YOUR GOAL:
What you write must be the lines from the one holding "The image size is (640, 378)." through the final line of the records below, reproduced exactly, minus the pictures.
----
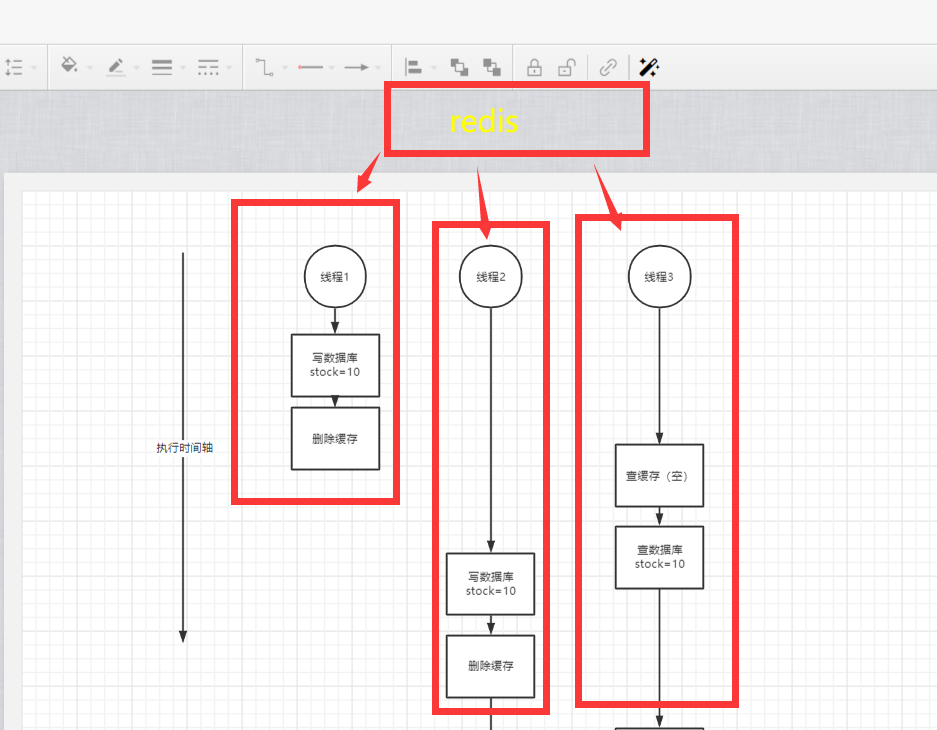The width and height of the screenshot is (937, 730).
Task: Click the magic wand beautify icon
Action: pos(648,67)
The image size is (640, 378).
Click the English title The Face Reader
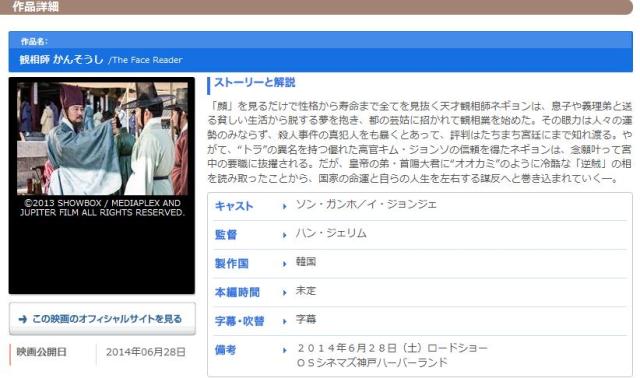147,60
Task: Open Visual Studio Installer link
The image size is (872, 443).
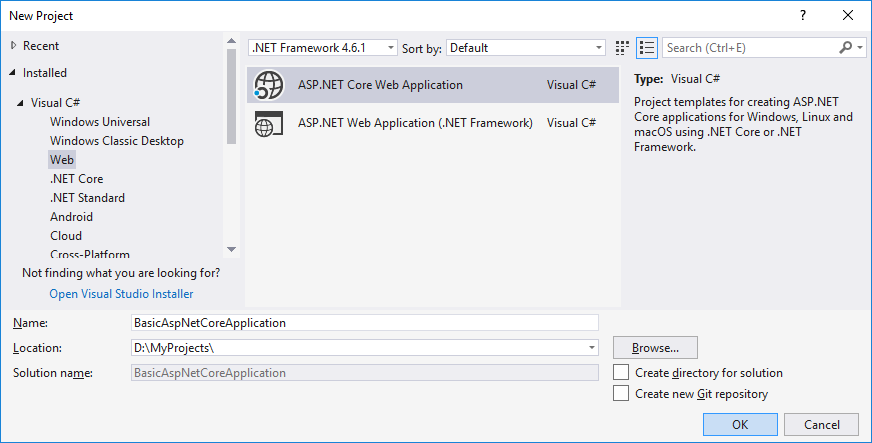Action: 121,294
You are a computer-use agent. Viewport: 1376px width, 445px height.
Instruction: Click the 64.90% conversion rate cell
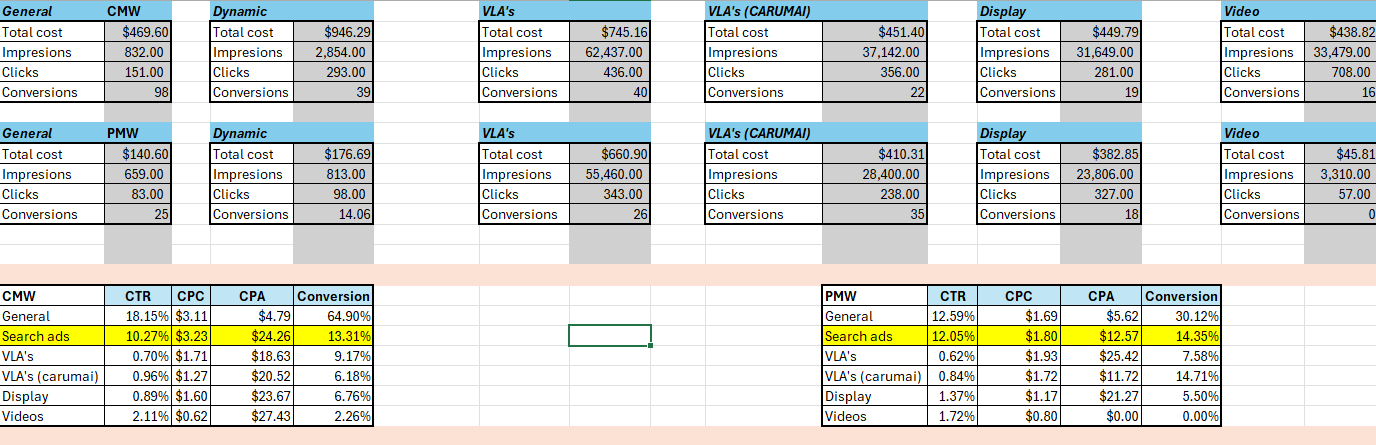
----
WRITTEN SOLUTION:
The image size is (640, 378).
Click the English title The Face Reader
147,60
Task: Open Visual Studio Installer link
The image size is (872, 443).
Action: 121,294
You are a computer-use agent. Viewport: 1376px width, 445px height.
Instruction: Click the 64.90% conversion rate cell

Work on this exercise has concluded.